If its skeleton was largely modern in structure, is it not also likely that much of this derived physiology and anatomy had evolved by the dawn of the Pliocene in ecogeographically unique and cosmopolitan A. afarensis? (Reno et al. 2005: 286-287, emphasis in original).

"This derived physiology and anatomy" includes

...concealed ovulation and permanently enlarged mammary glands implying female reproductive crypsis, elaborated epigamics in both sexes (implying bi-directional mate choice), minimal semen coagulation, moderate muscularity of the vas deferens, relatively small testes and sperm midpiece, retention of scrotal rather than peritoneal testes, a remarkably rapid loss of olfactory receptors, a loss or failure to develop significant vocal sacs, and hormone profiles potentially paralleling those of some extant monogamous mammals (ibid., 286, citations elided).
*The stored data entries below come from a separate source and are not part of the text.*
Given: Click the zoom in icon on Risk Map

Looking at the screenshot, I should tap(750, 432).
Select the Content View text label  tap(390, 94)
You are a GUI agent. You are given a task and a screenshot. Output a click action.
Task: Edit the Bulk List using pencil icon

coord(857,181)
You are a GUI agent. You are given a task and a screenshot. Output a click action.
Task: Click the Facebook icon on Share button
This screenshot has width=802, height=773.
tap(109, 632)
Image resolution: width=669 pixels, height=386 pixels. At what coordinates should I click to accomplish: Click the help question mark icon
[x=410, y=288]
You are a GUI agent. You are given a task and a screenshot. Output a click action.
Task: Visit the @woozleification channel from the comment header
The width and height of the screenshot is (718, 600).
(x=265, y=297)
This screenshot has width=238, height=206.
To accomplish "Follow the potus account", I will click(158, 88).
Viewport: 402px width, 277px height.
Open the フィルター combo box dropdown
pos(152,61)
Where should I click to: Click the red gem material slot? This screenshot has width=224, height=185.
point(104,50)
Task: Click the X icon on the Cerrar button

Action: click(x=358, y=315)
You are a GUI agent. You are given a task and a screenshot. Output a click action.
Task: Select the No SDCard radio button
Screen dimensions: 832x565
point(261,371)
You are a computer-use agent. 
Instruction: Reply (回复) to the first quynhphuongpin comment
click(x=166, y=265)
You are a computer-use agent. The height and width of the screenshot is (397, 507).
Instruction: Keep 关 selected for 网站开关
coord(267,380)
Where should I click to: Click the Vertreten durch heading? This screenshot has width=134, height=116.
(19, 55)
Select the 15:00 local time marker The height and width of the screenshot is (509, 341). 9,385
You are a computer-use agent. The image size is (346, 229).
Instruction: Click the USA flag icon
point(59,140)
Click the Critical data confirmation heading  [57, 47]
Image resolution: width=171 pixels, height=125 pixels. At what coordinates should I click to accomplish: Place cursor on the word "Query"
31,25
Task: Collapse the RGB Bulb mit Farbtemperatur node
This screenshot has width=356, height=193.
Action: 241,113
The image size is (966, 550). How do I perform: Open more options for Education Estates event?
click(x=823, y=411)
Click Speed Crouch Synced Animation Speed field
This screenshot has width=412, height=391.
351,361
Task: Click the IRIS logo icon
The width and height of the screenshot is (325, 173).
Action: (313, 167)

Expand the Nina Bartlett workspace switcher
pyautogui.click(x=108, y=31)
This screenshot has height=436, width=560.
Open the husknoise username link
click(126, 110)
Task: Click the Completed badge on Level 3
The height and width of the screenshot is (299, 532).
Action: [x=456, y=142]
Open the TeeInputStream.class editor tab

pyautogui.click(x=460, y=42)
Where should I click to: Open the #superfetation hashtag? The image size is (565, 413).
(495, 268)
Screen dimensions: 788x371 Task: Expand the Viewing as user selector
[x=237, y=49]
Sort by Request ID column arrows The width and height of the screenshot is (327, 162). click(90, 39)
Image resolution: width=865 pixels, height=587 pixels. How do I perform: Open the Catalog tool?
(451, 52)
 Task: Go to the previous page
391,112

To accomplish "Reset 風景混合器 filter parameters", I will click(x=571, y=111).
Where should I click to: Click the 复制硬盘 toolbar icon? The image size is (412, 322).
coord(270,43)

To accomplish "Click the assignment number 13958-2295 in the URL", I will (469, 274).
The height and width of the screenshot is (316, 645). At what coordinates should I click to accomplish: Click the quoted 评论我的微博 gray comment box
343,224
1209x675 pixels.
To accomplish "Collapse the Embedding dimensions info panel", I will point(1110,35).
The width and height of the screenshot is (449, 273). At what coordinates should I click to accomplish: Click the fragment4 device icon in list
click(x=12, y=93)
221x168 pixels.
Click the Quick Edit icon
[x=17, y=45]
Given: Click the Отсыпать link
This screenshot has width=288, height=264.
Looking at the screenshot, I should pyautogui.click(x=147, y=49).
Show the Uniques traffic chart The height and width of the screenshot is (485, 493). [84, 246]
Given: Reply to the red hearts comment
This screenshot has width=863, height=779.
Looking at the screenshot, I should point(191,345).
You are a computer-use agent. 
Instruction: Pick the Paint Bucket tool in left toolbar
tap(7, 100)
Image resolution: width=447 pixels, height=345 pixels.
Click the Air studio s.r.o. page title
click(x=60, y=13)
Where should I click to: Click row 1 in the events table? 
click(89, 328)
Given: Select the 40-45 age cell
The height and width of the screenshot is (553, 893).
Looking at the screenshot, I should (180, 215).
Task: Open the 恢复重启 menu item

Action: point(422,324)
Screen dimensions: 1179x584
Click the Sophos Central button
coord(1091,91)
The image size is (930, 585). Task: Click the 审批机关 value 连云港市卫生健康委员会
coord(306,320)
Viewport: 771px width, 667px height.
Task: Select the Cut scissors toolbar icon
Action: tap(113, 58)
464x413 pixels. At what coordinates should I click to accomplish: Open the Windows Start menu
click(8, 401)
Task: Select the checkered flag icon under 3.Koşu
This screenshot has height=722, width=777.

I have only one thing to say. If the "largely modern" skeleton of A. afarensis is enough to infer all this stuff, then why are we talking about Neandertals? Of course, it's because a "largely modern" skeleton isn't enough to infer anything.


Plavcan JM, Lockwood CA, Kimbel WH, Lague MR, Harmon EH. 2005. Sexual dimorphism in Australopithecus afarensis revisited: How strong is the case for a human-like pattern of dimorphism? J Hum Evol 48:313-320.

Reno PL, Meindl RS, McCollom MA, Lovejoy CO. 2005. The case is unchanged and remains robust: Australopithecus afarensis exhibits only moderate skeletal dimorphism. A reply to Plavcan et al. (2005). J Hum Evol 49:279-288.